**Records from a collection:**
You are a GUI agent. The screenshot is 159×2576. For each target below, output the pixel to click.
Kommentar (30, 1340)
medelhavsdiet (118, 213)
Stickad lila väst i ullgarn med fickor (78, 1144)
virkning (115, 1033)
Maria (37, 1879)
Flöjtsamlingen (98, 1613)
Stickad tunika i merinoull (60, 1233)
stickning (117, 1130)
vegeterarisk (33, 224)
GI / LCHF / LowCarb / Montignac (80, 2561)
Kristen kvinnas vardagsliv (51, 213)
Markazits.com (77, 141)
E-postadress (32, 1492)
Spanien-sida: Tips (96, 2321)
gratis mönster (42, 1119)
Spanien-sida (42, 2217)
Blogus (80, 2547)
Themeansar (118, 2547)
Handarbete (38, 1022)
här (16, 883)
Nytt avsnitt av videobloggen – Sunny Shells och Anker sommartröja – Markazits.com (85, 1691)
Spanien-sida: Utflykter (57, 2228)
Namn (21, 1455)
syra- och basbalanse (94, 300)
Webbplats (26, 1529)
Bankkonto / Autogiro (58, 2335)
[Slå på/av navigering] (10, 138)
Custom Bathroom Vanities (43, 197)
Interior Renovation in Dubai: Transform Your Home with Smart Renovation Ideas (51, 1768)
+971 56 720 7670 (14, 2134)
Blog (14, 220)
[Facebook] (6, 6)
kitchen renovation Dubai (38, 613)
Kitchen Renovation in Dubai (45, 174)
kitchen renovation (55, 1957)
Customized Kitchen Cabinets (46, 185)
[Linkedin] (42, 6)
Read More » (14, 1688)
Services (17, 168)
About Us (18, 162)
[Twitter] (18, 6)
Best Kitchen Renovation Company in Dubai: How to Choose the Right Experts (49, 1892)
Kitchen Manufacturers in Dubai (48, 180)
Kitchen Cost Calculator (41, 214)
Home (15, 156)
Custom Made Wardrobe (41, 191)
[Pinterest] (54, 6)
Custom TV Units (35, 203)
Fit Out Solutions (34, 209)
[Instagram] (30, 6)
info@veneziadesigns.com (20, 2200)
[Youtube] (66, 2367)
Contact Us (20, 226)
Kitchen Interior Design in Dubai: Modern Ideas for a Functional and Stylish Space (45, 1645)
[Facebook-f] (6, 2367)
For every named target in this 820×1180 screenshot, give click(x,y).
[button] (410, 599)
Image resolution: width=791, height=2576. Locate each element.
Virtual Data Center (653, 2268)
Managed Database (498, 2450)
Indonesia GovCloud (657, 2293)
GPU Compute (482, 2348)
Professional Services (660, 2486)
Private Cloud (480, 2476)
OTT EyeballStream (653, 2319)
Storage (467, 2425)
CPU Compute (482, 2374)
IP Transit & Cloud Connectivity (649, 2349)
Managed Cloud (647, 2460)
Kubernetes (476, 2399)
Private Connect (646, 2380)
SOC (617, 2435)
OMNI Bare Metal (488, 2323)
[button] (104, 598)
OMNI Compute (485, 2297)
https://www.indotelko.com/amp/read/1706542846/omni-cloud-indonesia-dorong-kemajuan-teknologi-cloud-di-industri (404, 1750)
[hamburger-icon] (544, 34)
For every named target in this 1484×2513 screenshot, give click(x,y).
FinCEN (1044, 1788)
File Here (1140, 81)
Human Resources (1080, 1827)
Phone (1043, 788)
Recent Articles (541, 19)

**What the exercise asks:** Print exactly, and only, the lines from the line that contains "For every named target in this 1484×2513" through the last line of the records.

**Answer for the task:**
For every named target in this 1484×2513 screenshot, give click(x,y).
FinCEN (1044, 1788)
File Here (1140, 81)
Human Resources (1080, 1827)
Phone (1043, 788)
Recent Articles (541, 19)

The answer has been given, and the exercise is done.